To evaluate the online execution efficiency, we measured the CPU-only inference latency of the trained MAPPO policy on the simulation platform. The actor network contains two hidden layers with 64 neurons each, and each AGV actor has 5705 trainable parameters. The measurement was conducted with 100 warm-up runs and 5000 repeated runs. The results are summarized in
Table 1.
| Algorithm 1: DPSO–MAPPO Dual-Timescale Joint Optimization Algorithm. |
![Sensors 26 03936 i001 Sensors 26 03936 i001]() |
As shown in
Table 1, the average latency for generating the joint offloading action of all AGVs is 0.2392 ms, and the average end-to-end online decision latency is 1.3793 ms. These values are much smaller than the duration of a small time-scale slot in the considered warehouse scheduling scenario. Therefore, the trained MAPPO policy can support real-time offloading decisions. In practical deployment, MAPPO training can be completed offline, while online execution only requires lightweight actor inference. The DPSO-based service-point optimization is performed at the larger time scale and can be executed by an edge scheduler or warehouse control server. Thus, the proposed DPSO–MAPPO framework is suitable for hierarchical deployment in intelligent warehousing systems.
6. Conclusions
This paper studies a dual-time-scale joint optimization of AGV service-point migration and task offloading in a multi-AGV intelligent warehousing scenario under a cloud–edge–device collaborative computing architecture. A system model integrating AGV migration, wireless transmission, and local/edge/cloud computing is established, and the objective is to minimize the long-term accumulated system delay subject to task latency, AGV energy-budget, and service-point conflict constraints. To solve the resulting mixed discrete decision-making problem, a DPSO–MAPPO joint algorithm is proposed, where DPSO searches service-point migration plans on the slow time scale and MAPPO learns coordinated multi-AGV offloading on the fast time scale. Simulation results show that the proposed method generates effective migration trajectories and offloading strategies, reducing the system delay by 13.55% in a typical setting while improving total energy consumption and energy-violation control.
The results indicate that the proposed dual-time-scale design can effectively coordinate service-point migration and task offloading, thereby improving both delay performance and energy-constraint control.
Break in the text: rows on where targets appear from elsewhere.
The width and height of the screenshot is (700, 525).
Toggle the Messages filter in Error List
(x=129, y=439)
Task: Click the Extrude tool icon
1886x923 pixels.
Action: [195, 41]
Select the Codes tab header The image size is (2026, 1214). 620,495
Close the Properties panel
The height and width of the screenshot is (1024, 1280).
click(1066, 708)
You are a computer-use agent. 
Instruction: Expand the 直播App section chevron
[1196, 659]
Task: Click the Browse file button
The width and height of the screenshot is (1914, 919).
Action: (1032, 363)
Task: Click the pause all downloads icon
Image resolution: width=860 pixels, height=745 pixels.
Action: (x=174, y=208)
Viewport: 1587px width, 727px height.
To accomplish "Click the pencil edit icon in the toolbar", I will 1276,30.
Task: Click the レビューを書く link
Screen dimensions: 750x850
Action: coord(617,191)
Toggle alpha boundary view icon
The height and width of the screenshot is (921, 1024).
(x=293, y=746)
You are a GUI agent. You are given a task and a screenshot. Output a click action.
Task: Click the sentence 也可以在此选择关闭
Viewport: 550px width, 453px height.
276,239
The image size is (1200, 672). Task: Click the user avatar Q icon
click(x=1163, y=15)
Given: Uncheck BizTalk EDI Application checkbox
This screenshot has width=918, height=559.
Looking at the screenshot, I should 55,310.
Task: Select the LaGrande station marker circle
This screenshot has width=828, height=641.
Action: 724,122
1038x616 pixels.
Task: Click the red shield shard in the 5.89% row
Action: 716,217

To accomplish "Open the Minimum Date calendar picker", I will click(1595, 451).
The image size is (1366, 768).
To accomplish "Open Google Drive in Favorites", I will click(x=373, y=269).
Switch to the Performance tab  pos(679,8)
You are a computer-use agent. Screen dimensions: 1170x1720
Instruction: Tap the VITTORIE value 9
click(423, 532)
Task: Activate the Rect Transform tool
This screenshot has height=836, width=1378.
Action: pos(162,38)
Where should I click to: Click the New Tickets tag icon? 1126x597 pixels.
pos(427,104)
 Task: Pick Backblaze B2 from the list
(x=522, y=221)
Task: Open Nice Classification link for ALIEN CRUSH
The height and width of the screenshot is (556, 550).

However, several issues remain for future work. First, more flexible time-indexed service-point sharing and dynamic collision avoidance can be considered to better support high-demand warehouse areas. Second, the communication and computation models can be extended by incorporating multi-user interference, dynamic bandwidth allocation, MEC queue evolution, and fine-grained CPU scheduling. Finally, larger-scale simulations and digital-twin or real-world AGV testbeds can be further used to validate the engineering applicability of the proposed framework.